Epcoritamab

Monoclonal antibody
- Type: Bi-specific T-cell engager
- Source: Humanized
- Target: CD3E, CD20

Clinical data
- Trade names: Epkinly, Tepkinly
- Other names: GEN3013, epcoritamab-bysp
- AHFS/Drugs.com: Monograph
- MedlinePlus: a623023
- License data: US DailyMed: Epcoritamab;
- Routes of administration: Subcutaneous
- Drug class: Antineoplastic
- ATC code: L01FX27 (WHO) ;

Legal status
- Legal status: CA: ℞-only / Schedule D; US: ℞-only; EU: Rx-only;

Identifiers
- CAS Number: 2134641-34-0;
- DrugBank: DB16672;
- UNII: D6OMY2L0WA;
- KEGG: D12368;

Chemical and physical data
- Formula: C_{6471}H_{9999}N_{1735}O_{2007}S_{44}
- Molar mass: 145624.95 g·mol^{−1}

= Epcoritamab =

Medication

Epcoritamab, sold under the brand name Epkinly among others, is a Bi-specific T-cell engager (BiTE) used for the treatment of diffuse large B-cell lymphoma. Epcoritamab is a bispecific CD20-directed CD3 T-cell engager. Epcoritamab was co-developed by AbbVie and Genmab.

Epcoritamab was approved for medical use in the United States in May 2023, in the European Union in September 2023, and in Canada in December 2023.

== Medical uses ==
Epcoritamab is indicated for the treatment of adults with relapsed or refractory diffuse large B-cell lymphoma not otherwise specified, including diffuse large B-cell lymphoma arising from indolent lymphoma, and high-grade B-cell lymphoma after two or more lines of systemic therapy.

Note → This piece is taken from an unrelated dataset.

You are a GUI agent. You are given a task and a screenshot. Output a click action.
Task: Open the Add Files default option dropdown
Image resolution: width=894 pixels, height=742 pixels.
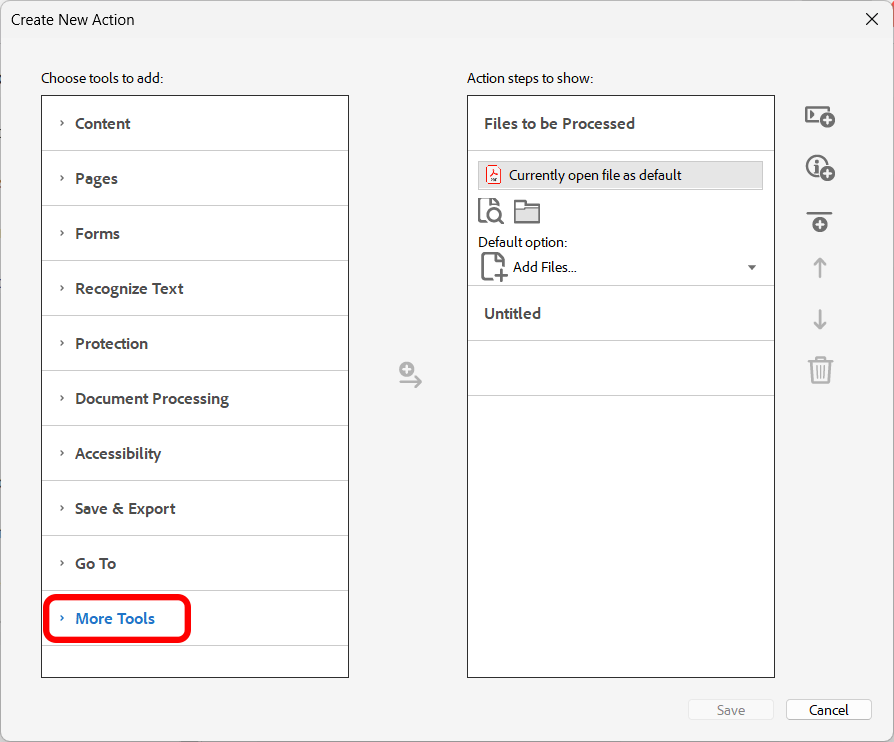(x=751, y=268)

In June 2024, the US Food and Drug Administration (FDA) expanded the indication to include the treatment of adults with relapsed or refractory follicular lymphoma after two or more lines of systemic therapy.

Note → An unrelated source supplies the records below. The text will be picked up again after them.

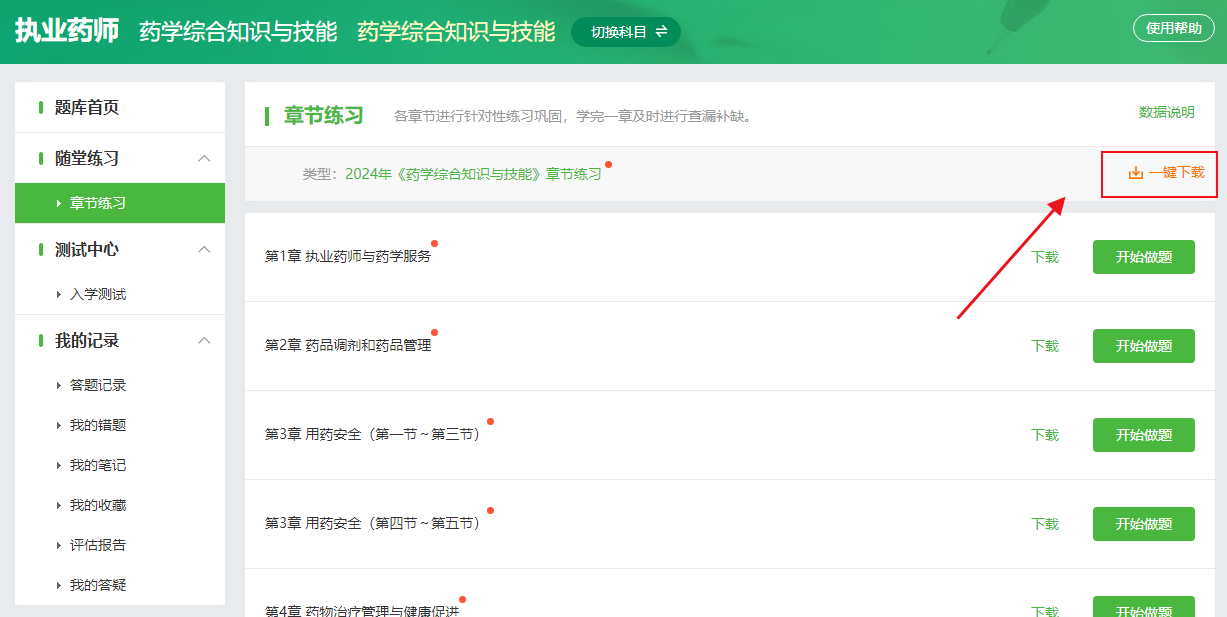Open 我的笔记 page
Screen dimensions: 1227x617
[x=97, y=465]
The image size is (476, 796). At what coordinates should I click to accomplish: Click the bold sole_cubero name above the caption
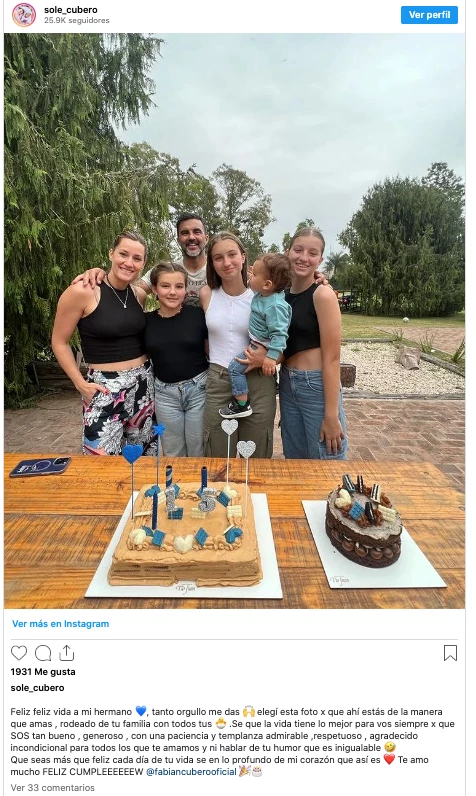tap(38, 688)
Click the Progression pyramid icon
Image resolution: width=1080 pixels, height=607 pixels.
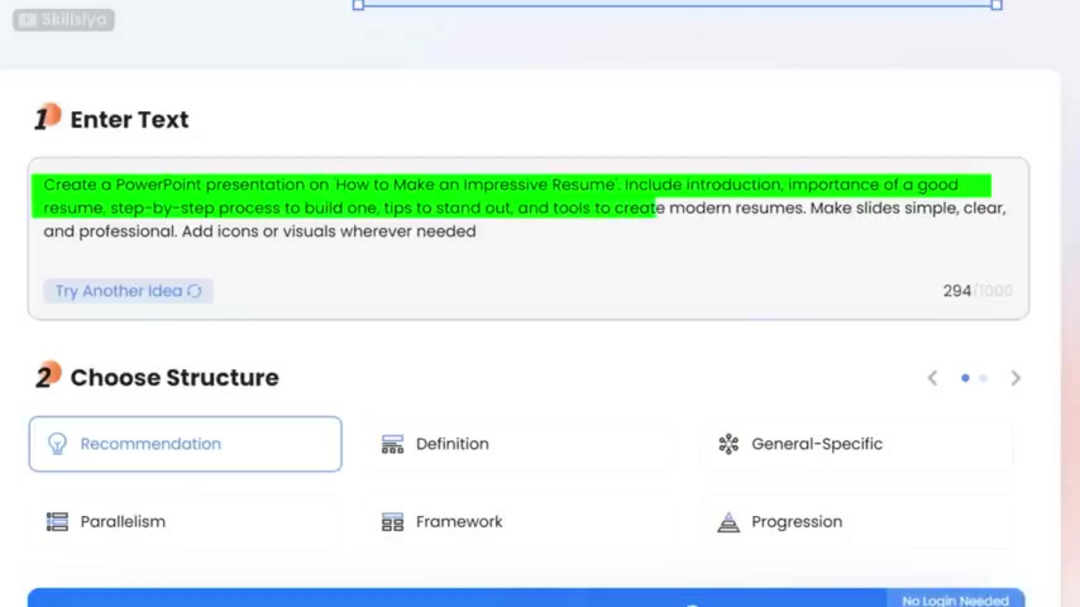point(728,522)
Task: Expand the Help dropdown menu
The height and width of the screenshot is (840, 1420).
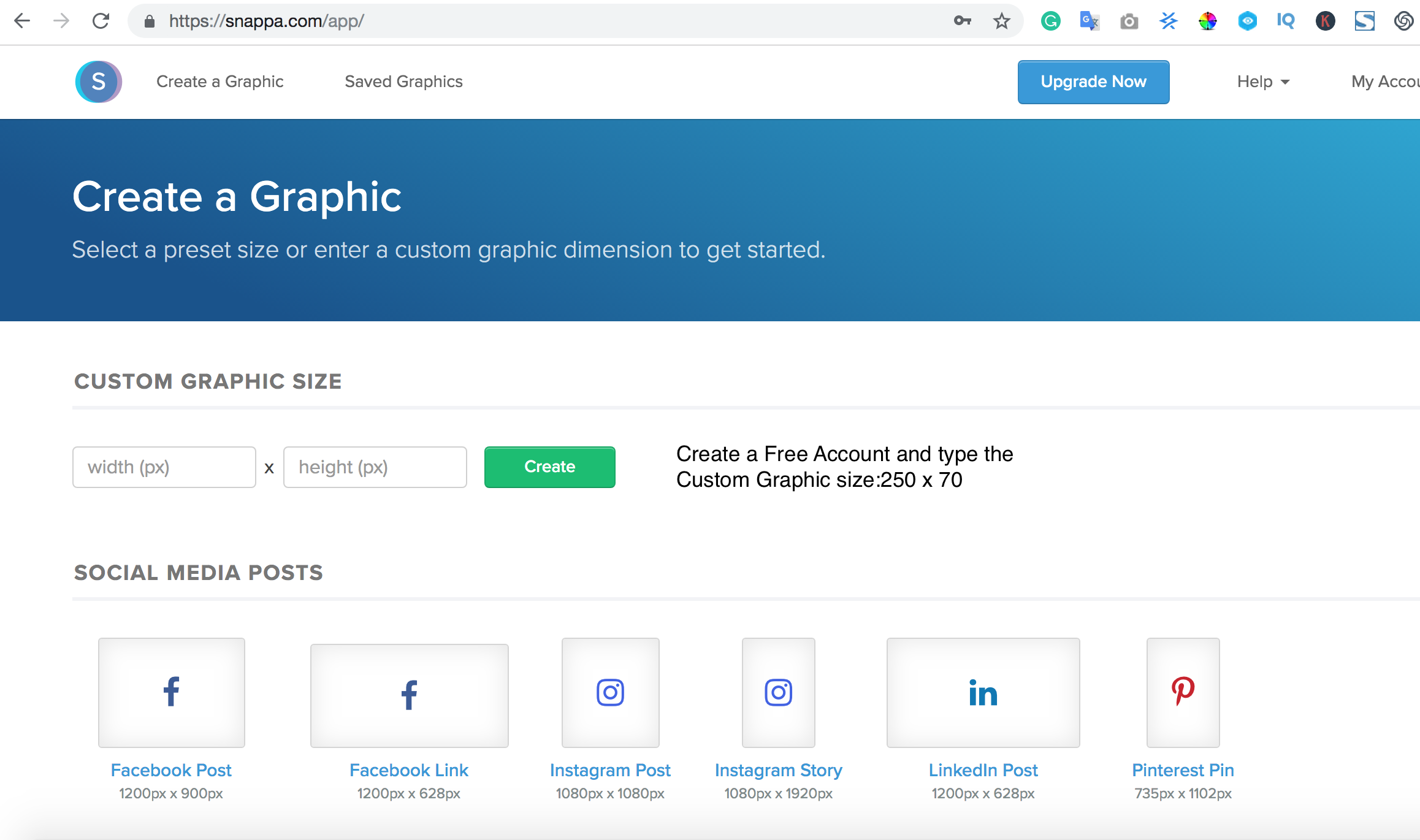Action: 1263,82
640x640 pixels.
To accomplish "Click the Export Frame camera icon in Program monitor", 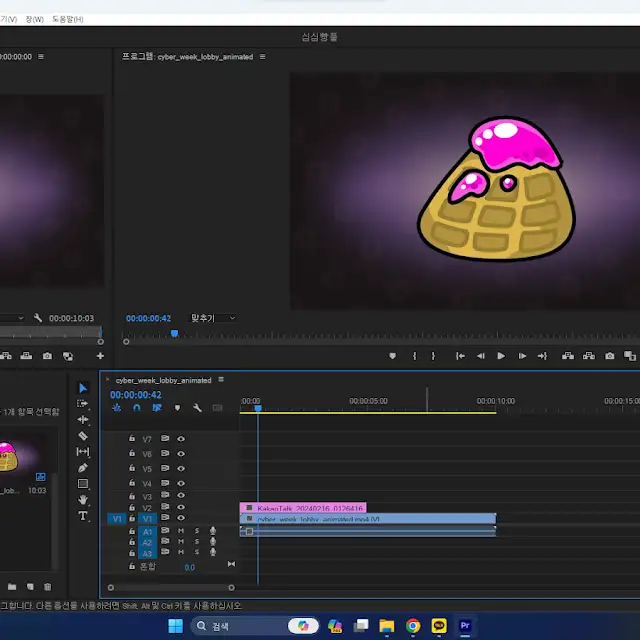I will point(609,356).
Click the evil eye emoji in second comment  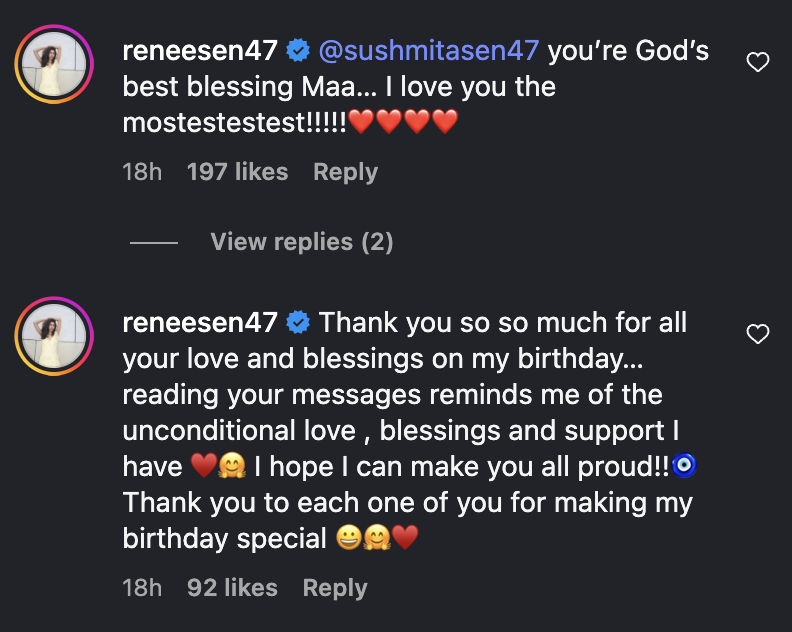click(684, 466)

In November 2025, the FDA approved epcoritamab with lenalidomide and rituximab for relapsed or refractory follicular lymphoma. The FDA also granted traditional approval to epcoritamab as monotherapy for relapsed or refractory follicular lymphoma after two or more lines of systemic therapy (epcoritamab was granted accelerated approval for this indication in 2024).

== Side effects ==
The US prescribing information includes a boxed warning for serious or fatal cytokine release syndrome and immune effector cell-associated neurotoxicity. Warnings and precautions include serious infections and cytopenias.

The most common adverse reactions include cytokine release syndrome, fatigue, musculoskeletal pain, injection site reactions, pyrexia, abdominal pain, nausea, and diarrhea.

== History ==
Epcoritamab was evaluated in the EPCORE NHL-1 (NCT03625037) trial in 148 participants with relapsed or refractory B-cell lymphoma after two or more lines of systemic therapy, including at least one anti-CD20 monoclonal antibody-containing therapy.

For the treatement of follicular lymphoma, the efficacy and safety were evaluated in EPCORE NHL-1 (Study GCT3013-01; NCT03625037), an open-label, multi-cohort, multicenter, single-arm trial that included 127 participants with relapsed or refractory FL after at least two lines of systemic therapy. The primary efficacy and safety were based on 127 participants who received a two step-up dosing regimen. A separate dose optimization cohort of 86 participants evaluated the recommended 3-step up dosage schedule for cytokine release syndrome mitigation.

The US Food and Drug Administration (FDA) granted the application for epcoritamab for follicular lymphoma priority review and breakthrough therapy designations.

Approval of epcoritamab with lenalidomide and rituximab was based on EPCORE FL-1 (study M20-638; NCT05409066), a randomized, open-label trial that enrolled 488 participants with relapsed or refractory FL. Participants were randomized (1:1) to receive epcoritamab-bysp plus R2 or R2 alone. Participants had a median of one prior line of systemic therapy (range: 1 to 7); 24% and 17% had two and three or more prior lines, respectively.

== Society and culture ==
=== Legal status ===
In July 2023, the Committee for Medicinal Products for Human Use of the European Medicines Agency recommended a conditional marketing authorization for epcoritamab (Tepkinly). It was authorized for medical use in the European Union in September 2023. The EMA granted orphan drug designation to epcoritamab in both February and June 2022.

=== Names ===
Epcoritamab is the international nonproprietary name.

Epcoritamab is sold under the brand names Epkinly and Tepkinly.